En général la science considère que
l’effet d’une plante est dû à son composant principal, le
reste de la plante étant assez inutile. La réaction normale du
circuit scientifique est donc que, quand elle découvre une
plante qui a des effets médicinaux, d’en extraire le
composant principal pour en faire un médicament. La même démarche
fut suivie dans le cas du millepertuis. On l’analyse et on découvre
son composant principal, disons l’hypericine, qui a un effet
tranquillisant. La curiosité des savants ne connaissant
heureusement pas de limites, on a également recherché
l’effet du deuxième composant principal du millepertuis,
disons l’hypericine-2. Constatation fantastique, ce composant
a le même effet que le premier. Le bon truc sera donc
d’utiliser les deux composants dans un même extrait pour améliorer
les effets de la formule. Non content de ces premiers résultats,
on découvre également que dans cette plante, il y a un enzyme
qui favorise l’assimilation des deux premiers composants et
qui diminue leurs effets secondaires. Voilà un mélange
merveilleux.
Or il se fait qu’un petit astucieux a voulu
savoir quel serait l’effet d’un extrait de millepertuis, après
qu’on en ait enlevé les deux composants principaux et le
fameux enzyme. Merveille des merveilles : cet extrait a lui
aussi les mêmes vertus que le composant principal... sauf
qu’il présente encore moins d’effets secondaires et qu’il
est impossible de connaître entièrement sa composition...

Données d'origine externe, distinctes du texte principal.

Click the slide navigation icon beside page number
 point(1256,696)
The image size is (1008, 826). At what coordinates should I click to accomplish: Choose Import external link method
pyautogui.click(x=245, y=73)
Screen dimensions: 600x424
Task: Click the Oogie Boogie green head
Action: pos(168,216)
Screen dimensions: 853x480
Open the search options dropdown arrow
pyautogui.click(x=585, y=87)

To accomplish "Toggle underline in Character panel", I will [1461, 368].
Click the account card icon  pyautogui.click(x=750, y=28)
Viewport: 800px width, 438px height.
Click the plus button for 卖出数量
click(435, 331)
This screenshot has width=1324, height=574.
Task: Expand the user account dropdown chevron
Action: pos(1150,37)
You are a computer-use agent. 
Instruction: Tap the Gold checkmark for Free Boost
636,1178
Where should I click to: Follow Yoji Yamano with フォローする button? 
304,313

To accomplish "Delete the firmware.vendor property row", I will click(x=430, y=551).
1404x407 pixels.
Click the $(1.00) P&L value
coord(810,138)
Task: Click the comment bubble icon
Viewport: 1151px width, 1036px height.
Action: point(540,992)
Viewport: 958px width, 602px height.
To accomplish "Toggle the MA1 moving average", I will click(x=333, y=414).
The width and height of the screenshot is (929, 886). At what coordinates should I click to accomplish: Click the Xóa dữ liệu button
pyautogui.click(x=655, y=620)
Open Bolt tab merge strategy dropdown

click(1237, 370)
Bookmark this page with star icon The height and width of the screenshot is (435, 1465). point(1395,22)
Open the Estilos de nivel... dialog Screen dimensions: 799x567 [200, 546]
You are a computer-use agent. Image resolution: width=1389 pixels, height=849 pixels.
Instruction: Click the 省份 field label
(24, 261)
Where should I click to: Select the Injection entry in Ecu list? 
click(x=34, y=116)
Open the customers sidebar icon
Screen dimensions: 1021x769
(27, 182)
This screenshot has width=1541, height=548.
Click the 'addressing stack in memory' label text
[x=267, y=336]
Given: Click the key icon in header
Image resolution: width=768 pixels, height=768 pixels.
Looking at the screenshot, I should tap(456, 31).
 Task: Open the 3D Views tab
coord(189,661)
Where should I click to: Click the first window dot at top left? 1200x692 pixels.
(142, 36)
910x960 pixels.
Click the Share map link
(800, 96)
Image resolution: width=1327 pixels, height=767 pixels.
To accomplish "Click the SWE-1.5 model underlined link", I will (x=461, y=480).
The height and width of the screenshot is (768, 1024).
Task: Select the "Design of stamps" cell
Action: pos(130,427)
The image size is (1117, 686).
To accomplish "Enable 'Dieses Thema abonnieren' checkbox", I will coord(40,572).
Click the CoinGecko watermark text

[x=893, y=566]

fantastique pied de nez de ce modeste millepertuis à cette énorme
machine qui est notre science toute-puissante.
Intervention 2
En ce qui concerne les effets secondaires
d’un médicament il faut bien le relativiser (tout comme la
liste que j’ai publiée). Les médicaments n’ont pas nécessairement
et toujours des effets secondaires. Ils sont liés à la formule
du médicament, au dosage, aux combinaisons avec d’autres médicaments
et à la constitution du patient. Voilà un. Numéro deux : les
laboratoires ont l’obligation de mentionner les effets
secondaires. Il faut dire que certains de ceux-ci sont très
occasionnels, voire rares.
Compte tenu des effets secondaires possibles, un médicament est
toujours choisi en fonction de la balance entre le bien qu’il
peut faire et le mal qu’il peut produire. Voilà qui fait
partie de l’art médical du praticien... car (en dehors des
grosses contre-indications) il n’y a rien de plus difficile
que de savoir en quelle mesure un certain médicament sera plus
ou moins toléré par tel ou tel patient.
Le désir sincère de tout laboratoire
pharmaceutique et de tout médecin est en principe d’améliorer
le patient sans lui nuire (je veux encore croire cela, malgré
les affaires de gros sous). Pour arriver à cela on utilise
vraiment de gros moyens et il y a une législation très sévère
qui protège le patient... tant bien que mal. Il reste cependant
quelques couacs!
Le plus gros provient du fait qu’on veut
donner l’impression que la médecine est à 100% scientifique
(il y en a qui en rêvent), alors qu’elle ne peut pas l’être,
parce que l’individu humain n’est pas une éprouvette. Il en
résulte que la formation médicale est un peu déséquilibrée
et que l’aspect scientifique prend bien trop d’importance
par rapport à l’art de guérir. Cela cause d’ailleurs aussi
une certaine forme de mal-vivre chez les médecins, surtout les
jeunes, quand ils commencent à se rendre compte que les
patients ne sont pas des éprouvettes... l’assurance et le
scepticisme indispensable ne venant qu'avec l’expérience.